I'm pretty sure you have a flaw in your data. This is what I get when I search for "Restore our Future" on this page:

enter image description here

To me, that looks like you're failing to account for the "Oppose" value in the "Support/Oppose" column. They spent millions on opposing Obama, but that still counts as spending money on him for filing purposes. You can't just flip the result, though, because slightly further down they have spending against the Republican Newt Gingrich. Better to break the data down into the four combinations:

  • Support / Republican -> Solid red
  • Support / Democrat -> Solid blue
  • Oppose / Republican -> Striped red
  • Oppose / Democrat -> Striped blue

As to the title question of whether a Super PAC can give to both sides, there is nothing to prevent them from doing so.
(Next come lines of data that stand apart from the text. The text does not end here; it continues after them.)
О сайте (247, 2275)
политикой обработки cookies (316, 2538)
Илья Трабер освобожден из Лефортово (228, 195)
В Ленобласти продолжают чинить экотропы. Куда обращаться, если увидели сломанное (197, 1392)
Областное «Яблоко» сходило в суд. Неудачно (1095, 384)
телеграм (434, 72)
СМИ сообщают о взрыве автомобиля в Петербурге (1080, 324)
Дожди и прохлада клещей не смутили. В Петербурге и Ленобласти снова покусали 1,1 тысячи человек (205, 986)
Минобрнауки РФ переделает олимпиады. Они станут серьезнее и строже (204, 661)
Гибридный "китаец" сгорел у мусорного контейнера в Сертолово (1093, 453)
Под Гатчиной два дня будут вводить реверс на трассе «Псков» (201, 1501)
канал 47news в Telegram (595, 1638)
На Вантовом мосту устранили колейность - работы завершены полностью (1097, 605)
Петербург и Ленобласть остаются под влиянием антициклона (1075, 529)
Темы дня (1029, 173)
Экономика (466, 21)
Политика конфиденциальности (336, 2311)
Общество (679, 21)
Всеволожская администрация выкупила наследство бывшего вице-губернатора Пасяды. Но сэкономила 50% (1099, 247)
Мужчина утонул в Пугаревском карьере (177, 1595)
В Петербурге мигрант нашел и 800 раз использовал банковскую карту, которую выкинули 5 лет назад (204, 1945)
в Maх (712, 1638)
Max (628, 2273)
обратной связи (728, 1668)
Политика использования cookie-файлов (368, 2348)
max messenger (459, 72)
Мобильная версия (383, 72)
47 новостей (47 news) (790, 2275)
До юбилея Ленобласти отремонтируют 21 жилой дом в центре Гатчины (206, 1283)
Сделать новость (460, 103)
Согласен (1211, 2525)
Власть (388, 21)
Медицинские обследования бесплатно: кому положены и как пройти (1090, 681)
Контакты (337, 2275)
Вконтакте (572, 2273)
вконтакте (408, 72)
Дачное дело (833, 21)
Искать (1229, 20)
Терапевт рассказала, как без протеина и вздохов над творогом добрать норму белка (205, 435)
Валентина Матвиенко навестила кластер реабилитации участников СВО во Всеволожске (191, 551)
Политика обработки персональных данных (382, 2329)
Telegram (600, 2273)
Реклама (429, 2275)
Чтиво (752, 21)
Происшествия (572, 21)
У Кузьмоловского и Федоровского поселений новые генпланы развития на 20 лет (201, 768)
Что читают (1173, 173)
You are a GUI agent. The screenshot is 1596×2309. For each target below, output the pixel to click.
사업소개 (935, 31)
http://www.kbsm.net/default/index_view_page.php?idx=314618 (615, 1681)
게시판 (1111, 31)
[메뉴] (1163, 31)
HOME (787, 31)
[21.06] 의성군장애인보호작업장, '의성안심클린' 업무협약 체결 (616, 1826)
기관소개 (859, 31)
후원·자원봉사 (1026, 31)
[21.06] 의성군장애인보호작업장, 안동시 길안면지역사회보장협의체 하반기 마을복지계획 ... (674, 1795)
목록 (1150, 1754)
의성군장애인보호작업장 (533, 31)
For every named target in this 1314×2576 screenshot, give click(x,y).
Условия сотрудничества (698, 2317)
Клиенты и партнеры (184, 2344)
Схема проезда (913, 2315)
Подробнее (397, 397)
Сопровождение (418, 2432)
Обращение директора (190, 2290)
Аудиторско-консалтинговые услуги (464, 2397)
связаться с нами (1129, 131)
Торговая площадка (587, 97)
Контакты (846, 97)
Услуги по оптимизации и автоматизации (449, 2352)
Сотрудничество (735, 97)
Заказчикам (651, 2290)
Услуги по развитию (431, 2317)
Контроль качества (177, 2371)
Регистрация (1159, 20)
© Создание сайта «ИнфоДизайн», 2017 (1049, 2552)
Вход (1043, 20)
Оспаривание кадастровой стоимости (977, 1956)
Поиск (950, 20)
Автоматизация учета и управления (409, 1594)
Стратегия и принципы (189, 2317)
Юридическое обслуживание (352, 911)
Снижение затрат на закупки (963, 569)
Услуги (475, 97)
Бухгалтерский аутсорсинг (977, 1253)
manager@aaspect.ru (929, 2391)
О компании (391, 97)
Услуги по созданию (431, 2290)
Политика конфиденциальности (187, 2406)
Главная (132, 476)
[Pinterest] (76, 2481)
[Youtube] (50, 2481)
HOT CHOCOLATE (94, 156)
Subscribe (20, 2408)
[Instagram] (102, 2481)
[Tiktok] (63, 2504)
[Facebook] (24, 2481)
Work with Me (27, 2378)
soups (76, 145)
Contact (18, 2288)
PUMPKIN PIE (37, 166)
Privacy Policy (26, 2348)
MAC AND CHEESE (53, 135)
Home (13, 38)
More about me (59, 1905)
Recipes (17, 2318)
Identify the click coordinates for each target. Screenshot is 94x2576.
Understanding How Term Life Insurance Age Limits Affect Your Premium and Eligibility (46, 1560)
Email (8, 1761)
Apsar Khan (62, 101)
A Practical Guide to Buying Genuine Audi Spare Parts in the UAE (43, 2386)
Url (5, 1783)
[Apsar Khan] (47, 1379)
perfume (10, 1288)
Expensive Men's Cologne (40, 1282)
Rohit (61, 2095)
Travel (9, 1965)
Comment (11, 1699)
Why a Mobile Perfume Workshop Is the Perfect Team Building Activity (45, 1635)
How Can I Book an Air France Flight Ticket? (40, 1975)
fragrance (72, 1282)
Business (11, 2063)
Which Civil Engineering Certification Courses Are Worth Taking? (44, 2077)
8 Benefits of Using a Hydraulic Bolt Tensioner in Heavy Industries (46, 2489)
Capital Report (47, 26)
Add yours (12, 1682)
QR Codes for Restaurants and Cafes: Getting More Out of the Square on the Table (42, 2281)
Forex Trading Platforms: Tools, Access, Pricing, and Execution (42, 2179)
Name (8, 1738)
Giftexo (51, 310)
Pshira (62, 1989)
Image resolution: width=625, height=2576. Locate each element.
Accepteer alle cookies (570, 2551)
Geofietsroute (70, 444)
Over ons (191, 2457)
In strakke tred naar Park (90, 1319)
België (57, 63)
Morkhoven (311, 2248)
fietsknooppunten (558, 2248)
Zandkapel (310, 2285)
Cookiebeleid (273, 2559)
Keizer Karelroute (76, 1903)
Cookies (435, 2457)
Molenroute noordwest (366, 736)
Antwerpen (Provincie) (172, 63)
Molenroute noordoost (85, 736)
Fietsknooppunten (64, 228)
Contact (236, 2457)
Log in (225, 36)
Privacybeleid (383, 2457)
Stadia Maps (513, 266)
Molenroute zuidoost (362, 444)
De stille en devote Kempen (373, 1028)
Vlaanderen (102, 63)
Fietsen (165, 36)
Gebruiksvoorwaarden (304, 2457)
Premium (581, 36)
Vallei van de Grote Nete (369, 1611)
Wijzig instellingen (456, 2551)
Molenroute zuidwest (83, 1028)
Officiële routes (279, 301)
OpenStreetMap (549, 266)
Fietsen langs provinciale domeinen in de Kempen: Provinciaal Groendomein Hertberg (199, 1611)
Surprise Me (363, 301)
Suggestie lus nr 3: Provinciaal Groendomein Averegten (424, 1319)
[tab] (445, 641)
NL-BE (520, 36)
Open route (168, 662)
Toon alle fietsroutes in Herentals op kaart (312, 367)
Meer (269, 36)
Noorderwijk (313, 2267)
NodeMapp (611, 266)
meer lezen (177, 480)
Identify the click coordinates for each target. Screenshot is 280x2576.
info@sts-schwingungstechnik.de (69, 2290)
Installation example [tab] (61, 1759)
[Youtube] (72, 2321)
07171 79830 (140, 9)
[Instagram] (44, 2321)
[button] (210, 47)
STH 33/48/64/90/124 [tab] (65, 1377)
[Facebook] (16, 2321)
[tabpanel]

The only restriction on how Super PACs spend their money is that they may only make Independent Expenditures:

An independent expenditure, in elections in the United States, is a political campaign communication that expressly advocates the election or defeat of a clearly identified candidate that is not made in cooperation, consultation or concert with or at the request or suggestion of a candidate, candidate’s authorized committee or a political party.

Additionally, these Independent Expenditures can't be contributions directly to a candidate. (Further reading) (I assume in your question when you say contribution you actually mean expenditure on behalf of, since direct contributions aren't allowed.)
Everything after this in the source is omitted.